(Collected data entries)
####
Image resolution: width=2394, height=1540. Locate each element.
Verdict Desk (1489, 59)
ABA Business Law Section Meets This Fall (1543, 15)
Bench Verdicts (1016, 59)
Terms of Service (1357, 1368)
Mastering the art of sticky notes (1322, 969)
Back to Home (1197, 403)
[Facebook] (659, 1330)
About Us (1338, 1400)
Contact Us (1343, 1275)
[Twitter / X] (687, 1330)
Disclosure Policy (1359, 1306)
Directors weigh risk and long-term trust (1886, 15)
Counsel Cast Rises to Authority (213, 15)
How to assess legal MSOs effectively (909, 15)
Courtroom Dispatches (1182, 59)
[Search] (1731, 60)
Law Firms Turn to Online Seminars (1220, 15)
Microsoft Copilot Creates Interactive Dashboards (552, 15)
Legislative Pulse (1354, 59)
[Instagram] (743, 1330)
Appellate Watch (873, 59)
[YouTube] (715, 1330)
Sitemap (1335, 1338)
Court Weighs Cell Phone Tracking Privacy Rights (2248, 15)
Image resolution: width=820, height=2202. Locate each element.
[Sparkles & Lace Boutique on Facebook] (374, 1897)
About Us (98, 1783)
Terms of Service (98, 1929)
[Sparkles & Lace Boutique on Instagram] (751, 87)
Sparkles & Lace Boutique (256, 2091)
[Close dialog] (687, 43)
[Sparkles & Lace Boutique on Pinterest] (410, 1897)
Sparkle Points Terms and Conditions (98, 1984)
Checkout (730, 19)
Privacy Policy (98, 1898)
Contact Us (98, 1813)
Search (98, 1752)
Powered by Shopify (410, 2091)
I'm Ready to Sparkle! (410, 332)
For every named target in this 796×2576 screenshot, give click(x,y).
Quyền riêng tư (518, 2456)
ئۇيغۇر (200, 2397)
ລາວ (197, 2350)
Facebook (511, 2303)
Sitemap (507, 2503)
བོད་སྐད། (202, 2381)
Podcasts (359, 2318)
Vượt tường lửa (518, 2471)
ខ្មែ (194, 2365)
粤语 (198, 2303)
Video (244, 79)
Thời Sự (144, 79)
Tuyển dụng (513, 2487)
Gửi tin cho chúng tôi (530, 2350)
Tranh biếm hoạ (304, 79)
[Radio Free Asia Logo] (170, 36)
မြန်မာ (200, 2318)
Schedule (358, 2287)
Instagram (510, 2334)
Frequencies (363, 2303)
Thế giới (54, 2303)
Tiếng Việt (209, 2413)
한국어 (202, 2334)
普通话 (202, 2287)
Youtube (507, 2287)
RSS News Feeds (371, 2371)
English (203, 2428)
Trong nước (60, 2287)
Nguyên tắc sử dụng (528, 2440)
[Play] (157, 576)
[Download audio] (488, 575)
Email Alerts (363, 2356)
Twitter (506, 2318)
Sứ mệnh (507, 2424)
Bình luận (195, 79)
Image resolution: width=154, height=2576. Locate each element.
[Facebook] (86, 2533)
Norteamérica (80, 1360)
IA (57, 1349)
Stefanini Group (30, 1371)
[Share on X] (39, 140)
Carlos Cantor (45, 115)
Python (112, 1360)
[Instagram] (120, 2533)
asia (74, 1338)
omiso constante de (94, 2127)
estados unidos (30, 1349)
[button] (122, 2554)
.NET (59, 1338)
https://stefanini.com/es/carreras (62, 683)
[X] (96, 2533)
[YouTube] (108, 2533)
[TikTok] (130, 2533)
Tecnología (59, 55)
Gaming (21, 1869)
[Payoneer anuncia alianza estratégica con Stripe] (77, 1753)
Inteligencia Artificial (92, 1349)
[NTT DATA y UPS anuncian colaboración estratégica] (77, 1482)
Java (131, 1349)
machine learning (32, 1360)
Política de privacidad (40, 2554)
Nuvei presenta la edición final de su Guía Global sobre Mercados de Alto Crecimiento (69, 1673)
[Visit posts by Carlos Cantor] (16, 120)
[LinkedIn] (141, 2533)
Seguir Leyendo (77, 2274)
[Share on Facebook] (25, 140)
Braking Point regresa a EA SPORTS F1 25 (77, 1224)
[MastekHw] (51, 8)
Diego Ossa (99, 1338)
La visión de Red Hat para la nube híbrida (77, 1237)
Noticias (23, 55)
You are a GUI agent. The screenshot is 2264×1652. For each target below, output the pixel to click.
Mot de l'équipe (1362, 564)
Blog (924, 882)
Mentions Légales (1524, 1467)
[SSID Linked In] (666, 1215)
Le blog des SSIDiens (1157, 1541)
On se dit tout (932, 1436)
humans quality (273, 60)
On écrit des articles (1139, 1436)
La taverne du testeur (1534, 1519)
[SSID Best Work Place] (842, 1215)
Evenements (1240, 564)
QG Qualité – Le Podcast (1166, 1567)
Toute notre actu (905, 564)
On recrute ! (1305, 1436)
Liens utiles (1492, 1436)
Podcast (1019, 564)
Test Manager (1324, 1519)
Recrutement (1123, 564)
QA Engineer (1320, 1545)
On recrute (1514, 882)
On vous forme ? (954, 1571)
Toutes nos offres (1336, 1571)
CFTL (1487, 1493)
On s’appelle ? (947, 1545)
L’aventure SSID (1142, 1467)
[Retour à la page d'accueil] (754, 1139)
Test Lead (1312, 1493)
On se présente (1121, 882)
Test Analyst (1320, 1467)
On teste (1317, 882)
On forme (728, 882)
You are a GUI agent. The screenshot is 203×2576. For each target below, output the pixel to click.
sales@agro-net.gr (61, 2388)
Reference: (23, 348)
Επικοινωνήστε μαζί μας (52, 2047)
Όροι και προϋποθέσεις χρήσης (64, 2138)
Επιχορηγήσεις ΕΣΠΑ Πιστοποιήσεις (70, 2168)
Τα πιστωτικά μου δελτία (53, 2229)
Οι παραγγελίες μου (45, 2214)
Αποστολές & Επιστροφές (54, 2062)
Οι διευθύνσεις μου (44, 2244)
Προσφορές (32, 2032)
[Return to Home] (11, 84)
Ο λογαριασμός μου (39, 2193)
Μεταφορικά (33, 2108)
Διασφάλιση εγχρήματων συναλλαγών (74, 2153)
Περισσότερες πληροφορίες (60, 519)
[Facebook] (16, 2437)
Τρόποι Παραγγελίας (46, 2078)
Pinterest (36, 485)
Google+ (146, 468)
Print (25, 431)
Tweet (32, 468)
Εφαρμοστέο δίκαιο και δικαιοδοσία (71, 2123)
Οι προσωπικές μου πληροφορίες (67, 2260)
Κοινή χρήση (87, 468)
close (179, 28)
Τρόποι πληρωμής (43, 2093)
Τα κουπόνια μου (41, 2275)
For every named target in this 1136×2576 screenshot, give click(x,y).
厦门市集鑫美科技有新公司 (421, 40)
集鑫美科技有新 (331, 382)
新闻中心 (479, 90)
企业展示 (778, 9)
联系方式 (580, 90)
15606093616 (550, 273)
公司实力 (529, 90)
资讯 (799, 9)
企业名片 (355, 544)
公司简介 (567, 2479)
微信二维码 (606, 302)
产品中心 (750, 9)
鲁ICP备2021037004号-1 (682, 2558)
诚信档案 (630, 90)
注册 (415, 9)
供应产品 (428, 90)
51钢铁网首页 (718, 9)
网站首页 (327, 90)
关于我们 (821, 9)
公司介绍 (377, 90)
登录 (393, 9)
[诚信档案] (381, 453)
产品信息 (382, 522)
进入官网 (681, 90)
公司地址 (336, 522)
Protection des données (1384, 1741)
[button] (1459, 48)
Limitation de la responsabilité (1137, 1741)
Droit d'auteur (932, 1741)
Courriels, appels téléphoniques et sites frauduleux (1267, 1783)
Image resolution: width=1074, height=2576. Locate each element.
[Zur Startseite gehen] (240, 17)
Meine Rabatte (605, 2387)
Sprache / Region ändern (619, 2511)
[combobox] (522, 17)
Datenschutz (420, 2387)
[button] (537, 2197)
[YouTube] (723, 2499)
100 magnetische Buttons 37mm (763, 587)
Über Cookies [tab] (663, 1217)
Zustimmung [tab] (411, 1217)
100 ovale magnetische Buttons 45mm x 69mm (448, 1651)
####
Taking the entries above, restate exactly those lines that fall between the line with "新闻中心 (479, 90)" and the line with "进入官网 (681, 90)", keeping both of those lines too.

* [RESULT OF THIS TASK]
新闻中心 (479, 90)
企业展示 (778, 9)
联系方式 (580, 90)
15606093616 (550, 273)
公司实力 (529, 90)
资讯 (799, 9)
企业名片 (355, 544)
公司简介 (567, 2479)
微信二维码 (606, 302)
产品中心 (750, 9)
鲁ICP备2021037004号-1 (682, 2558)
诚信档案 (630, 90)
注册 (415, 9)
供应产品 (428, 90)
51钢铁网首页 (718, 9)
网站首页 (327, 90)
关于我们 (821, 9)
公司介绍 (377, 90)
登录 (393, 9)
[诚信档案] (381, 453)
产品信息 (382, 522)
进入官网 (681, 90)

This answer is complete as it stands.